*Prompt 1:* Can you condense the paragraph of the curling text that begins "The North American team dominated the event" into a shorter version that keeps its main facts?

*Text provided:*

····················

- Host city: St. Albert, Alberta
- Arena: Servus Credit Union Place
- Dates: January 13–16
- Winner: Team North America

Score Breakdown
- Discipline: NA / World
- Mixed Doubles Round 1: 18 / 0
- Women's Team Round 1: 12 / 6
- Men's Team Round 1: 12 / 6
- Women's Team Round 2: 18 / 0
- Singles: 22 / 10
- Men's Team Round 2: 18 / 0
- Skins A: 43 / 17
- Mixed Doubles Round 2: 12 / 6
- Skins B: 62 / 28
- Women's Skins C: 42 / 13
- Men's Skins C: 39 / 16
- Total: 298 / 102

= 2011 Continental Cup of Curling =

The 2011 World Financial Group Continental Cup of Curling was held January 13–16 at the Servus Credit Union Place in St. Albert, Alberta.

It was the 7th Continental Cup, the first since December 2008. No event was held in 2009 due to the 2009 Canadian Olympic Curling Trials.

The event once again featured North America vs. the World. The North American team featured the Olympic silver medal-winning Cheryl Bernard rink, the Olympic gold medal-winning Kevin Martin rink, the current World champion rink of Kevin Koe, current Canadian champion Jennifer Jones, and Erika Brown and Pete Fenson, the current American champion rinks. The World team was represented by 2009 European champion Niklas Edin, 2010 European bronze medalist Mirjam Ott, World champion Andrea Schöpp, European champion Thomas Ulsrud, Olympic bronze medalist Wang Bingyu and a composite rink featuring former world champion David Murdoch, Olympic bronze medalist Ralph Stöckli and teammate Simon Strübin as well as 2007 World silver medalist Andreas Lang.

The North American team dominated the event, winning it outright before the final day, the second time in the history of the event. The North American team also set a record for the most points won in the history of the cup, breaking the previous record of 290 points set by the North American team in 2007.

····················

*Prompt 2:* Set down the records below without any change, from the line containing "Open the 音訊" through the end of the records.

*Records for locating displayed items:*
····················

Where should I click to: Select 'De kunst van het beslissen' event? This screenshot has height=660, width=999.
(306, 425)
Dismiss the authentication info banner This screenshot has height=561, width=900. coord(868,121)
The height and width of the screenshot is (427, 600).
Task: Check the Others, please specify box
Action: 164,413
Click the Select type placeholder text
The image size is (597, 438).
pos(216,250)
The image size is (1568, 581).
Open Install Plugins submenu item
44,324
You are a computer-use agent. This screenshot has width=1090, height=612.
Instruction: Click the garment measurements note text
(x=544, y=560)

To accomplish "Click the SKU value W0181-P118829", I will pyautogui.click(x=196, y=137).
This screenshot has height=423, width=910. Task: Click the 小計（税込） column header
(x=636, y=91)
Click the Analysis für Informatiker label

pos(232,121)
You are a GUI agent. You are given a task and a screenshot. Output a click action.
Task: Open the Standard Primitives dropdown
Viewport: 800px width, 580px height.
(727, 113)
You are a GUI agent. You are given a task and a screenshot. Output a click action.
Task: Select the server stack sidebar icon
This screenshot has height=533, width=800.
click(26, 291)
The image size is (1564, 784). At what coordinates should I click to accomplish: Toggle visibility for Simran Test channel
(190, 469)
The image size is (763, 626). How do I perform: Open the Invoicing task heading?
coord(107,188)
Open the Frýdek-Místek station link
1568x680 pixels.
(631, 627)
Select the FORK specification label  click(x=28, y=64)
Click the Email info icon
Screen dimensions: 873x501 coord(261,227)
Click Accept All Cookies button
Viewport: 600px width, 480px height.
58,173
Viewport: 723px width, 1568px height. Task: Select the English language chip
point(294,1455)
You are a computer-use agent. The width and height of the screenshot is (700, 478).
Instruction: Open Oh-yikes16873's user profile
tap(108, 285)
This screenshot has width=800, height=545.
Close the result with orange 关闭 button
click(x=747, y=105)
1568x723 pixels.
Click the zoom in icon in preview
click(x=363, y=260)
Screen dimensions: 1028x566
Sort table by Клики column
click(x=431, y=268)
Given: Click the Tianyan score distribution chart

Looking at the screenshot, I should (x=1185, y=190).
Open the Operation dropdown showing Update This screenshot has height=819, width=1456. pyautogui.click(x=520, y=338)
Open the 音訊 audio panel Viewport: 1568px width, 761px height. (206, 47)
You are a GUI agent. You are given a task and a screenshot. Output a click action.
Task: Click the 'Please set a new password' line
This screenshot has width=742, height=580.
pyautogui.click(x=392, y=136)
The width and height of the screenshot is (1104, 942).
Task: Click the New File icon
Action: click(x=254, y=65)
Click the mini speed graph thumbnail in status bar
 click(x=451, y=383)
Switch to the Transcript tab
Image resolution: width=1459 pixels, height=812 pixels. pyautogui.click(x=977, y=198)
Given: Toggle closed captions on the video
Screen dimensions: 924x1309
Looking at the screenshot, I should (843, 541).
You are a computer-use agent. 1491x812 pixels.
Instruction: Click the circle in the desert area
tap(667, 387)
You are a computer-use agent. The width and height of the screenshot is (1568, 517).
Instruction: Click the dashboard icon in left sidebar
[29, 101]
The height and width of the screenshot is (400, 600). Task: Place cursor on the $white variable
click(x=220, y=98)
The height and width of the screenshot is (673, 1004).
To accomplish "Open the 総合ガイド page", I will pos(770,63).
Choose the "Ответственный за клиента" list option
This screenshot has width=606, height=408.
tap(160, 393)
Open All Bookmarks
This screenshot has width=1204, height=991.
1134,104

····················

*Written solution 1:* North America won the event outright before the final day, which was the second time this had happened in the event's history. The team also set a cup record for the most points won, beating the previous record of 290 points set by North America in 2007.

*Written solution 2:*
Open the 音訊 audio panel Viewport: 1568px width, 761px height. (206, 47)
You are a GUI agent. You are given a task and a screenshot. Output a click action.
Task: Click the 'Please set a new password' line
This screenshot has width=742, height=580.
pyautogui.click(x=392, y=136)
The width and height of the screenshot is (1104, 942).
Task: Click the New File icon
Action: click(x=254, y=65)
Click the mini speed graph thumbnail in status bar
 click(x=451, y=383)
Switch to the Transcript tab
Image resolution: width=1459 pixels, height=812 pixels. pyautogui.click(x=977, y=198)
Given: Toggle closed captions on the video
Screen dimensions: 924x1309
Looking at the screenshot, I should (843, 541).
You are a computer-use agent. 1491x812 pixels.
Instruction: Click the circle in the desert area
tap(667, 387)
You are a computer-use agent. The width and height of the screenshot is (1568, 517).
Instruction: Click the dashboard icon in left sidebar
[29, 101]
The height and width of the screenshot is (400, 600). Task: Place cursor on the $white variable
click(x=220, y=98)
The height and width of the screenshot is (673, 1004).
To accomplish "Open the 総合ガイド page", I will pos(770,63).
Choose the "Ответственный за клиента" list option
This screenshot has width=606, height=408.
tap(160, 393)
Open All Bookmarks
This screenshot has width=1204, height=991.
1134,104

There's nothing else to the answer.